(Beginning of Input material)
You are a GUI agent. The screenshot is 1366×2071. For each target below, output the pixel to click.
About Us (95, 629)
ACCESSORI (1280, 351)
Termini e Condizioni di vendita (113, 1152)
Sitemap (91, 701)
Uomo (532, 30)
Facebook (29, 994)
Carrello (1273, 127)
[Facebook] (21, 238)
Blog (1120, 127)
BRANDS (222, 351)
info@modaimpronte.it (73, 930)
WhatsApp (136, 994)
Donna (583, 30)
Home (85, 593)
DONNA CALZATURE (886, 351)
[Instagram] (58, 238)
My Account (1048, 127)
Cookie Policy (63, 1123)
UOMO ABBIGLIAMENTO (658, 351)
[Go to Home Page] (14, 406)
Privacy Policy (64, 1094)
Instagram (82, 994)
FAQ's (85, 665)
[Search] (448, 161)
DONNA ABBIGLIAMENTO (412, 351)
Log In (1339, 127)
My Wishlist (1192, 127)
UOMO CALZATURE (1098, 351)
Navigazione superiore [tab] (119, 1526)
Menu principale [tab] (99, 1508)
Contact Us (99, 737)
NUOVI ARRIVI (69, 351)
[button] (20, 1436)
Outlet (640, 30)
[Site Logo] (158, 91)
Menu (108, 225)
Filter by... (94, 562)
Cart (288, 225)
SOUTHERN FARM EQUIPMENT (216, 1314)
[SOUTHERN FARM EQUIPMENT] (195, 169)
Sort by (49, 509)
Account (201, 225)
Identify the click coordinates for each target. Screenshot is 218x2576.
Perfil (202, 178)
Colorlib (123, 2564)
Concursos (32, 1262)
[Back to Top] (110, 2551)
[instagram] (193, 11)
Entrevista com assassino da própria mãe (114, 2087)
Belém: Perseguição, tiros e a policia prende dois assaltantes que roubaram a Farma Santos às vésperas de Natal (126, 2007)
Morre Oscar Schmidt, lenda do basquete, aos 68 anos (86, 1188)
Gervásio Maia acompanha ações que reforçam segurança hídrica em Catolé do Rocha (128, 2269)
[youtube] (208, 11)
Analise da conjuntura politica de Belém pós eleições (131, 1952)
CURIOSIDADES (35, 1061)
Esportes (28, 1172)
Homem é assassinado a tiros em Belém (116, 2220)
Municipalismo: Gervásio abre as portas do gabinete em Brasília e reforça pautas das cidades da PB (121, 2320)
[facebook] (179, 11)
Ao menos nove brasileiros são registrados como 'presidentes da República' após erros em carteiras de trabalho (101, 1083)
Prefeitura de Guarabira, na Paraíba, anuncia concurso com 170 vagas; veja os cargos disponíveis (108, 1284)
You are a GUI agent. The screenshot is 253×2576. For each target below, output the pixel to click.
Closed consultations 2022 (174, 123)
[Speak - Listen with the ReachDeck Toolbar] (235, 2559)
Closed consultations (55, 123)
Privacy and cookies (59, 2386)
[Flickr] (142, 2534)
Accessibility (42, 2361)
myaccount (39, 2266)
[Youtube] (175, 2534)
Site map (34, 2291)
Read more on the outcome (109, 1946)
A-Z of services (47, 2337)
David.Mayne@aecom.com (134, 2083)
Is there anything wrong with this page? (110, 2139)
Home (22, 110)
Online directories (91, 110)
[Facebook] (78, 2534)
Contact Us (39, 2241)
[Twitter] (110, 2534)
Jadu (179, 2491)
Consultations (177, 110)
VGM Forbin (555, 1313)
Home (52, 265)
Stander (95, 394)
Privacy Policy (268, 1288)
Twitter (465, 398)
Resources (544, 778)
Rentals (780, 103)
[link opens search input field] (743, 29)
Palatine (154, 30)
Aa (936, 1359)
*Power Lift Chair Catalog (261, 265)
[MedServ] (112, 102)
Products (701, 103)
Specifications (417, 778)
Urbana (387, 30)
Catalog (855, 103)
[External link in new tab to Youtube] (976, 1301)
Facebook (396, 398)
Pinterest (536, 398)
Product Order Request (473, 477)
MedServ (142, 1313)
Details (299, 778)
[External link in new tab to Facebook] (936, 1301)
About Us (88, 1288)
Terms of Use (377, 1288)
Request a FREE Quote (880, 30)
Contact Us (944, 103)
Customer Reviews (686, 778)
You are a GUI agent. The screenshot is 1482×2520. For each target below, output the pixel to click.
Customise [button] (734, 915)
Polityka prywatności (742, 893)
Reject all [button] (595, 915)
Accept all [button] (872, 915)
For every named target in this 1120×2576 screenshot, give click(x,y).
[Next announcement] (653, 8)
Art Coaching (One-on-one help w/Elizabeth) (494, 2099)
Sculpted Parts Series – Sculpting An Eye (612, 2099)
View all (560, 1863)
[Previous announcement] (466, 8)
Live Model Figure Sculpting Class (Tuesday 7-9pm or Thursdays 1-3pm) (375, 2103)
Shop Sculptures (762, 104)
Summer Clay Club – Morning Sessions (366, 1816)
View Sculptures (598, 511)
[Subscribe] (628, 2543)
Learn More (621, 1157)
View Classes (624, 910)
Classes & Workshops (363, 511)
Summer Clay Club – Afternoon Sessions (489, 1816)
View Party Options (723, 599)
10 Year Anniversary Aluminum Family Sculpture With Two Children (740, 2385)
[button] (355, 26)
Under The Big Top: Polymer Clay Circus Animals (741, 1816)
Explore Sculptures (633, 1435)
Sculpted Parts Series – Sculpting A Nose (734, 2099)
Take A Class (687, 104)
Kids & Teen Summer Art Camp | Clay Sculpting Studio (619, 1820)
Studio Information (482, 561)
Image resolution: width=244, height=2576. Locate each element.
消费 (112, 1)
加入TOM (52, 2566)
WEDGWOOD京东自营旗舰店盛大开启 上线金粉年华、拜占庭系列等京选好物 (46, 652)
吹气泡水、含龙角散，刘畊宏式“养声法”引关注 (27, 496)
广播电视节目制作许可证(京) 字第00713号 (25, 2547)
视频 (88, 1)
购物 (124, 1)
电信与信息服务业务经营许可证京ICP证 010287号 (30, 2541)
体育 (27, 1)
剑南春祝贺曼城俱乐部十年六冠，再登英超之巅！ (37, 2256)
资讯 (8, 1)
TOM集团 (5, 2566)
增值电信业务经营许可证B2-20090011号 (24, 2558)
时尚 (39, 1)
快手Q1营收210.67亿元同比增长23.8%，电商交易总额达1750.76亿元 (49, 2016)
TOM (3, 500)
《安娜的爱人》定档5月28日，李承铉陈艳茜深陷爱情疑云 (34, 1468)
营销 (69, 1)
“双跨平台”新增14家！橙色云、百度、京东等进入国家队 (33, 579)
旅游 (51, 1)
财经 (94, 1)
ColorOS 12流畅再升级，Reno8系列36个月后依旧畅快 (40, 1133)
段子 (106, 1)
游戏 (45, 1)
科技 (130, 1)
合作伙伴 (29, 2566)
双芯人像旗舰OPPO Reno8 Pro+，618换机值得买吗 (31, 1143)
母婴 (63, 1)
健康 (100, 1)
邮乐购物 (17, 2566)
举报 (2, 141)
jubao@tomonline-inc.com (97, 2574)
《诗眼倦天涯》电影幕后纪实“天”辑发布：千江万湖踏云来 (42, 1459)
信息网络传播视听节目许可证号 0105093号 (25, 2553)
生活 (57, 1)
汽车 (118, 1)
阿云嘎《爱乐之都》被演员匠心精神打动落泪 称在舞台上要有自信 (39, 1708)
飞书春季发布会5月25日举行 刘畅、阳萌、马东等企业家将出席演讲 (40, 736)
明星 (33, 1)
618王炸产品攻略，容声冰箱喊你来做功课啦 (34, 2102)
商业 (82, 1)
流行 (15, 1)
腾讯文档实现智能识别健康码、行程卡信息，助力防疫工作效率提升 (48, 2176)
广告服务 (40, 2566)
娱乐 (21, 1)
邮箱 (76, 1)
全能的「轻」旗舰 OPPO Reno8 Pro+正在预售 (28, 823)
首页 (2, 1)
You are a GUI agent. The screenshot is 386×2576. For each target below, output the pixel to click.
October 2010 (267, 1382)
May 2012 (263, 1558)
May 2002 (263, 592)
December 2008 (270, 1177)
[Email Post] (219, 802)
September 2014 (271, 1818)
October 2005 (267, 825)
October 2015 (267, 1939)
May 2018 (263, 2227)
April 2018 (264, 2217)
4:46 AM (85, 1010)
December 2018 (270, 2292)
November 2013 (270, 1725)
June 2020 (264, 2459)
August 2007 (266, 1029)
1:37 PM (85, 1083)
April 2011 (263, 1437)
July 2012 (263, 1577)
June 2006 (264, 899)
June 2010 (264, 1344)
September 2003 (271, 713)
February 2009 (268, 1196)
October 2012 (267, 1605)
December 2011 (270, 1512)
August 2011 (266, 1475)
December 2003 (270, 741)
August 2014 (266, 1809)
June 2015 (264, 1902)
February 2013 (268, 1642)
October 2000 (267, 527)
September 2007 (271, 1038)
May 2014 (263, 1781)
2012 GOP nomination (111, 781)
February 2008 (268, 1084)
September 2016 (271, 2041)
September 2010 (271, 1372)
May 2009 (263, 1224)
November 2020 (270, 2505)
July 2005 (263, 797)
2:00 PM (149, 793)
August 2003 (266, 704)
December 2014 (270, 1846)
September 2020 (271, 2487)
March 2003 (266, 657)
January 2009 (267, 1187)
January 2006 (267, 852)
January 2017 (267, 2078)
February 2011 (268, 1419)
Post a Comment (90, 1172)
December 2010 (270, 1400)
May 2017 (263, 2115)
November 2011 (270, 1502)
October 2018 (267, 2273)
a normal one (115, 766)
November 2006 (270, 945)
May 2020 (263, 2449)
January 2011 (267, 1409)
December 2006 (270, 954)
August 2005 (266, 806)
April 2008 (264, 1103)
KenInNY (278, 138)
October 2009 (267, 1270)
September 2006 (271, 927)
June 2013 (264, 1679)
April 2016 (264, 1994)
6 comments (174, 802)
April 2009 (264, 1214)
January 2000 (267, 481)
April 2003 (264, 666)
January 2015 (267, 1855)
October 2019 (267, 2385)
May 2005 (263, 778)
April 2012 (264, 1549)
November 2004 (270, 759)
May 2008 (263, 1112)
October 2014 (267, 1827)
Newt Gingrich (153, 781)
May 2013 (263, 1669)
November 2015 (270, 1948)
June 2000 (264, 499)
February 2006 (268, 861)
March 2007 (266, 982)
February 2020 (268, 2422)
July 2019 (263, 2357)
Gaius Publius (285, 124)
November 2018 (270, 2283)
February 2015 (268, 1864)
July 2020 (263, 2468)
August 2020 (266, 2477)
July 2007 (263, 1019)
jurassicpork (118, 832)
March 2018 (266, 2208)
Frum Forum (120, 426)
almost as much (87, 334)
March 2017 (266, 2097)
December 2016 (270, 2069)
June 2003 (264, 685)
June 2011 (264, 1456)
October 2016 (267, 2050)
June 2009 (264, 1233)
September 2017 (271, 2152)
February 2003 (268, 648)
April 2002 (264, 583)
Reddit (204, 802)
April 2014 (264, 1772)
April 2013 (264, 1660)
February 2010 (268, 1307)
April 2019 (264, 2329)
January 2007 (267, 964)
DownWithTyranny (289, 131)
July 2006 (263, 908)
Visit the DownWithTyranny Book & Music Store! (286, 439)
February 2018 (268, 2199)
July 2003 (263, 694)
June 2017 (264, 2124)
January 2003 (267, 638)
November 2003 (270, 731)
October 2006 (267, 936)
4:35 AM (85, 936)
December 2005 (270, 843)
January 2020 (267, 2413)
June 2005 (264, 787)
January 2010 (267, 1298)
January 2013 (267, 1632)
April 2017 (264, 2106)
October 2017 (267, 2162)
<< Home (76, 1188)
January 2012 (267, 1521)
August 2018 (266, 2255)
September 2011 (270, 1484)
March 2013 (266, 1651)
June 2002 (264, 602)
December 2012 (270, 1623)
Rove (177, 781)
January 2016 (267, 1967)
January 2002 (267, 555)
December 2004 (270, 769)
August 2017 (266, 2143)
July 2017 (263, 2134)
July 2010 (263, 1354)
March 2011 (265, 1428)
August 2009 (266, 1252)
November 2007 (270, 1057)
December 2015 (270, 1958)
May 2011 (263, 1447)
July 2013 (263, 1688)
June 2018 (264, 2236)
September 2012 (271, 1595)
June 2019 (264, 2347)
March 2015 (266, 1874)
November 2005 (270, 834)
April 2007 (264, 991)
(End of Input material)
Exercise instructions:
Exact copies of the lines from the start of the data up to the line holding "[Site Logo] (158, 91)", both included, are all that is needed.

Response:
You are a GUI agent. The screenshot is 1366×2071. For each target below, output the pixel to click.
About Us (95, 629)
ACCESSORI (1280, 351)
Termini e Condizioni di vendita (113, 1152)
Sitemap (91, 701)
Uomo (532, 30)
Facebook (29, 994)
Carrello (1273, 127)
[Facebook] (21, 238)
Blog (1120, 127)
BRANDS (222, 351)
info@modaimpronte.it (73, 930)
WhatsApp (136, 994)
Donna (583, 30)
Home (85, 593)
DONNA CALZATURE (886, 351)
[Instagram] (58, 238)
My Account (1048, 127)
Cookie Policy (63, 1123)
UOMO ABBIGLIAMENTO (658, 351)
[Go to Home Page] (14, 406)
Privacy Policy (64, 1094)
Instagram (82, 994)
FAQ's (85, 665)
[Search] (448, 161)
DONNA ABBIGLIAMENTO (412, 351)
Log In (1339, 127)
My Wishlist (1192, 127)
UOMO CALZATURE (1098, 351)
Navigazione superiore [tab] (119, 1526)
Menu principale [tab] (99, 1508)
Contact Us (99, 737)
NUOVI ARRIVI (69, 351)
[button] (20, 1436)
Outlet (640, 30)
[Site Logo] (158, 91)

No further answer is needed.